Foi por estarem “conscientes da
sua obrigação, enquanto Estados-Membros da União Europeia, de considerarem as
suas políticas económicas uma questão de interesse comum” e “desejosos de
promover condições favoráveis a um crescimento económico mais forte na União
Europeia e de desenvolver para o efeito uma coordenação cada vez mais estreita
das políticas económicas na área do euro”1,
que 25 dos 27 Estados-Membros da União Europeia assinaram o Tratado sobre Estabilidade, Coordenação e Governação na União
Económica e Monetária.
Este tratado estabelece normas
orçamentais que devem ser, na ordem jurídica interna do país, de carácter
vinculativo e permanente e que definem que o défice estrutural não poderá exceder
os 0,5% do PIB nem a dívida pública os 60%. Numa fase de transição, é pedido
aos países com dívida acima do limite que a reduzam a uma taxa média de um
vigésimo por ano. O não cumprimento do contratualizado pode levar a sanções
automáticas até 0,1% do PIB, o que, para Portugal, representa cerca de 160
milhões de euros.
Em Portugal, o tratado foi
apresentado como uma inevitabilidade, até porque a “concessão de assistência
financeira no quadro de novos programas ao abrigo do Mecanismo Europeu de
Estabilidade ficará condicionada, a partir de 1 de Março de 2013, à (sua)
ratificação”1.
Sem questionar a necessidade de
haver uma maior integração a nível orçamental na União Europeia, questiono os
moldes em que a solução apresentada se desenha.
Neste tratado, em vez de se
buscar a coordenação económica, há uma desconsideração completa pelas
especificidades de cada país, no que toca, por exemplo, ao nível e às
capacidades de desenvolvimento, tentando-se estabelecer critérios universais
irrealistas. Além disso, é um tratado centrado numa preocupação com resultados
nominais que apenas servem os interesses dos mercados financeiros, deixando-se
as pessoas em segundo plano e descurando-se o incentivo ao crescimento e o
combate ao desemprego. Não menos importante é a dificuldade que é criada para
aplicar medidas orçamentais contra-cíclicas em períodos de agravada recessão
económica.
Adicionalmente, alerto para a
existência de uma lacuna de legitimidade democrática na forma como está a ser
colocado este tratado. Sendo tão importante a nível europeu, seria de esperar
que o Parlamento Europeu, o único órgão supranacional eleito por sufrágio
directo, tivesse sido chamado a ratificá-lo. Não foi!

========================================

Transcreva do texto fornecido o trecho entre "Foi por estarem" e "Económica e Monetária.", inclusive, trocando "Estados-Membros" por "países-membros". Responda apenas com base no texto fornecido.

========================================

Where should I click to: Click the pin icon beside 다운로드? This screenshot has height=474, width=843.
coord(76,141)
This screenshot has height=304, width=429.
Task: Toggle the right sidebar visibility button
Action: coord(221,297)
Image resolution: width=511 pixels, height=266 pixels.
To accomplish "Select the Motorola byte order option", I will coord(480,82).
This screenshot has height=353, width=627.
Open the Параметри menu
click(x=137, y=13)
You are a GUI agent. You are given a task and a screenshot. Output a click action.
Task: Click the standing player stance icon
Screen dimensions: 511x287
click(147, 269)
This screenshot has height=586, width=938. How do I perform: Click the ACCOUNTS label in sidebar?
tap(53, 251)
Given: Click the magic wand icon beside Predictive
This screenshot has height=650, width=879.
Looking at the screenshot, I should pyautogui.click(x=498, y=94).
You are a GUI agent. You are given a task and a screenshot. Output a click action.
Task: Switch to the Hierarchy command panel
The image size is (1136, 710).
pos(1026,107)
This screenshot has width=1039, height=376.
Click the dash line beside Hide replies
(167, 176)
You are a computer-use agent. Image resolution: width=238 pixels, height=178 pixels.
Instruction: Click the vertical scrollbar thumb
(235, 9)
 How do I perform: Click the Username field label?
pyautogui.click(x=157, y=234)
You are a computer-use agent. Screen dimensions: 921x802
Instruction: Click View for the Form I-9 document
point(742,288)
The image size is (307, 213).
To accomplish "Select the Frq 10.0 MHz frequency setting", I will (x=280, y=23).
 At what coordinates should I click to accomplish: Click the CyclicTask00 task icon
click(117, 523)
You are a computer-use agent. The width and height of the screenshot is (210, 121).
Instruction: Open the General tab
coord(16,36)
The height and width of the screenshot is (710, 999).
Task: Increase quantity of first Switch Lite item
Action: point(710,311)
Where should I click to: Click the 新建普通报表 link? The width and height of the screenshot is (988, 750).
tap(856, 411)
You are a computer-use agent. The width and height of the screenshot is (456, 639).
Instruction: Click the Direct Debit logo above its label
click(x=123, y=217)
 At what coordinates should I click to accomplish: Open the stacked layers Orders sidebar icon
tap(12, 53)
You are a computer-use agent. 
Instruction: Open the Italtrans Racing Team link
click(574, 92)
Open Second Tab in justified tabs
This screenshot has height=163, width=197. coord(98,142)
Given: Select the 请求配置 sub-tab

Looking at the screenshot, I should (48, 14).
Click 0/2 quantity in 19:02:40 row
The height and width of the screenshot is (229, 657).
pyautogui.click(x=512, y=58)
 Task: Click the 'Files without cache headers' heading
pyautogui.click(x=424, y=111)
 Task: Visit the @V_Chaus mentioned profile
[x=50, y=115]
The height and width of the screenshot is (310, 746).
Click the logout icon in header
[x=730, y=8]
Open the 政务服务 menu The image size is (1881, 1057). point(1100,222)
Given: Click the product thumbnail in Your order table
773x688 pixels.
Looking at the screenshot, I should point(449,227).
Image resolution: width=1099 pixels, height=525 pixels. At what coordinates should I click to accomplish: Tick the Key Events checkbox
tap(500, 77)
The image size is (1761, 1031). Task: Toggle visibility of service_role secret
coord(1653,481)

========================================

• Resposta escrita
Foi por estarem “conscientes da
sua obrigação, enquanto países-membros da União Europeia, de considerarem as
suas políticas económicas uma questão de interesse comum” e “desejosos de
promover condições favoráveis a um crescimento económico mais forte na União
Europeia e de desenvolver para o efeito uma coordenação cada vez mais estreita
das políticas económicas na área do euro”1,
que 25 dos 27 países-membros da União Europeia assinaram o Tratado sobre Estabilidade, Coordenação e Governação na União
Económica e Monetária.